You are viewing a plain text version of this content. The canonical link for it is here.
Posted to user@nutch.apache.org by Jason Shi <nu...@gmail.com> on 2011/02/28 03:53:59 UTC

web search returns less results than command search

hi guys,I'm using nutch-1.0 for Chinese web search,I changed the
NutchDocumentAnalyzer.java to use imdict-chinese-analyzer,which is dedicated
to chinese word segmentation,after successfully crawled my computer
department's website,and deployed nutch-1.0.war,I found that nutch web
search returns much less results than command search.for example, this
command "bin/nutch org.apache.nutch.searcher.NutchBean 计算机",returns
265hits,but the web search returns 0 result.
any help would be greatly appreciated.

Re: web search returns less results than command search

Posted by Alexander Aristov <al...@gmail.com>.
Hi

Firstly I would suspect character encoding issues. Turn on tracsing on web
server and check which senetence is searched.

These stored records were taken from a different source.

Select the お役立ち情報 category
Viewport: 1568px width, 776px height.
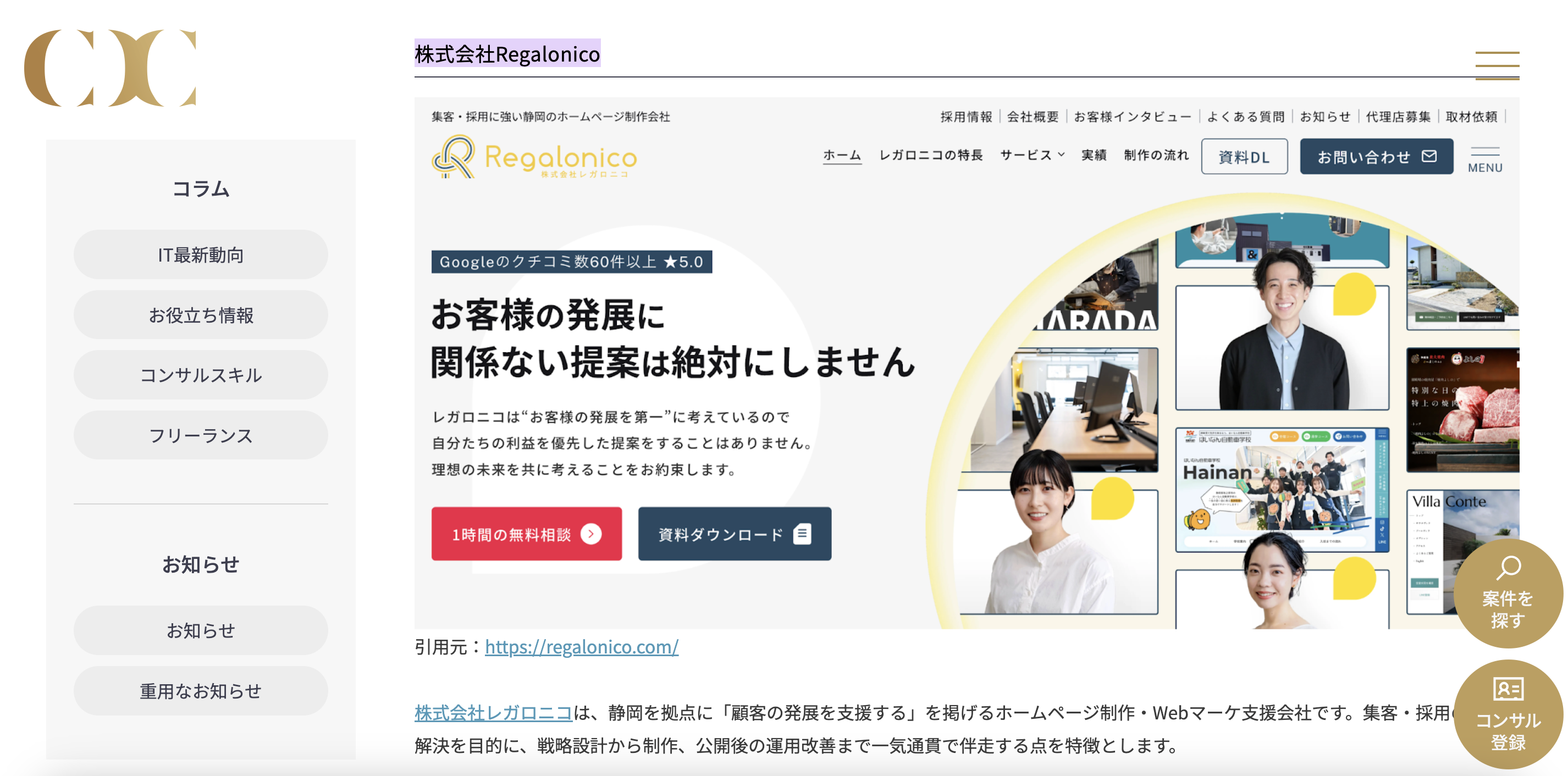coord(201,315)
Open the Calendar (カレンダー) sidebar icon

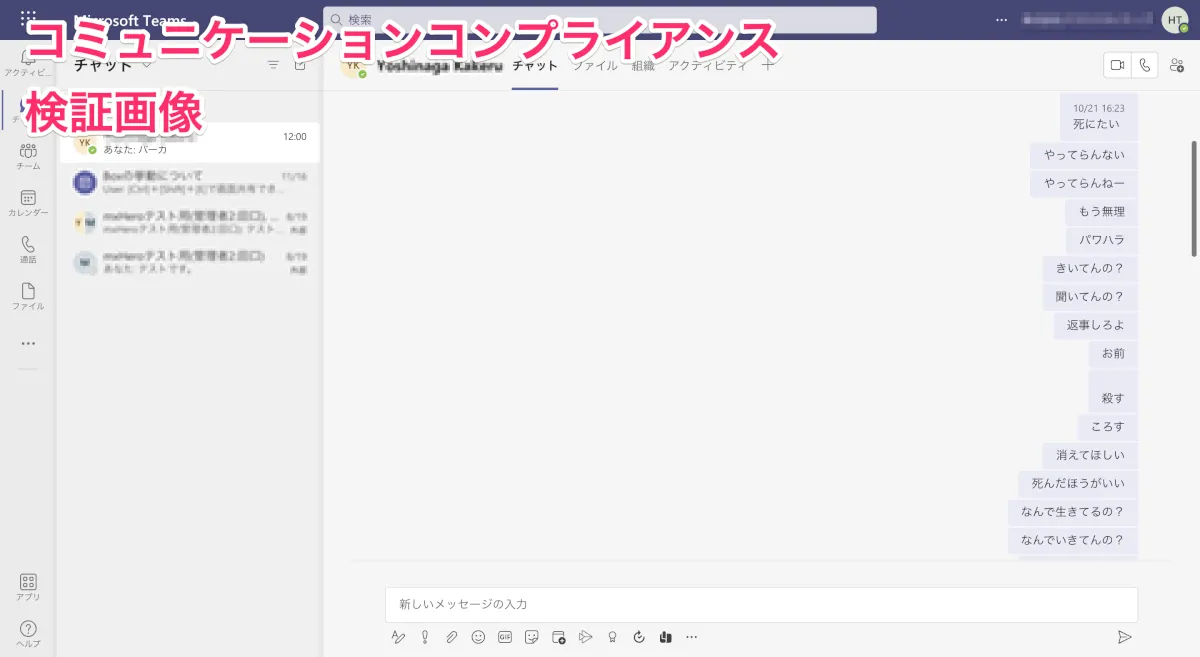tap(28, 202)
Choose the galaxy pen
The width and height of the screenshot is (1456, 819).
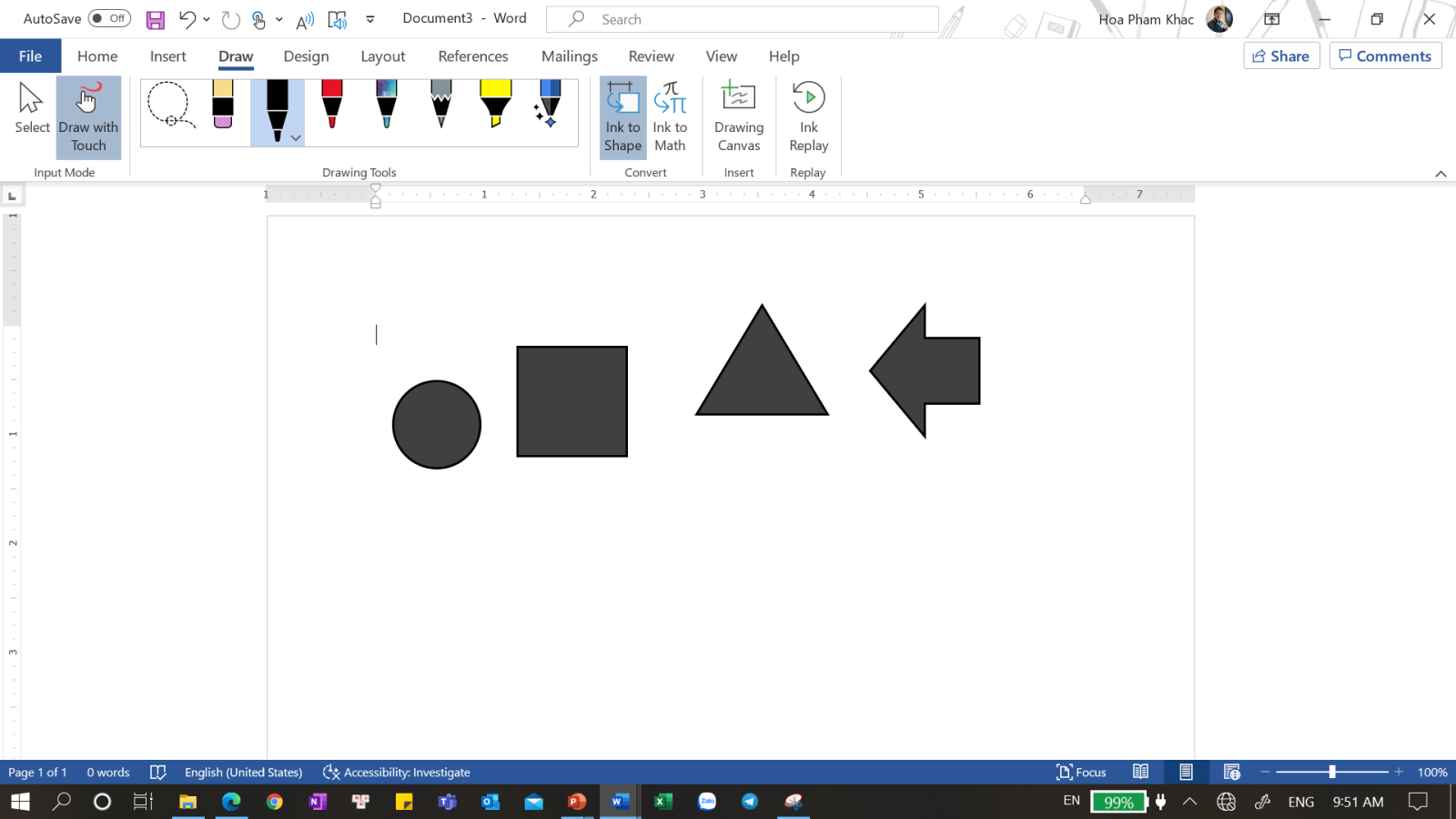point(387,105)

Next thing is dedup. It can reduce number of results and it's turned on by
default. But of cause it should not reduce to 0.

Best Regards
Alexander Aristov


On 28 February 2011 05:53, Jason Shi <nu...@gmail.com> wrote:

> hi guys,I'm using nutch-1.0 for Chinese web search,I changed the
> NutchDocumentAnalyzer.java to use imdict-chinese-analyzer,which is
> dedicated
> to chinese word segmentation,after successfully crawled my computer
> department's website,and deployed nutch-1.0.war,I found that nutch web
> search returns much less results than command search.for example, this
> command "bin/nutch org.apache.nutch.searcher.NutchBean 计算机",returns
> 265hits,but the web search returns 0 result.
> any help would be greatly appreciated.
>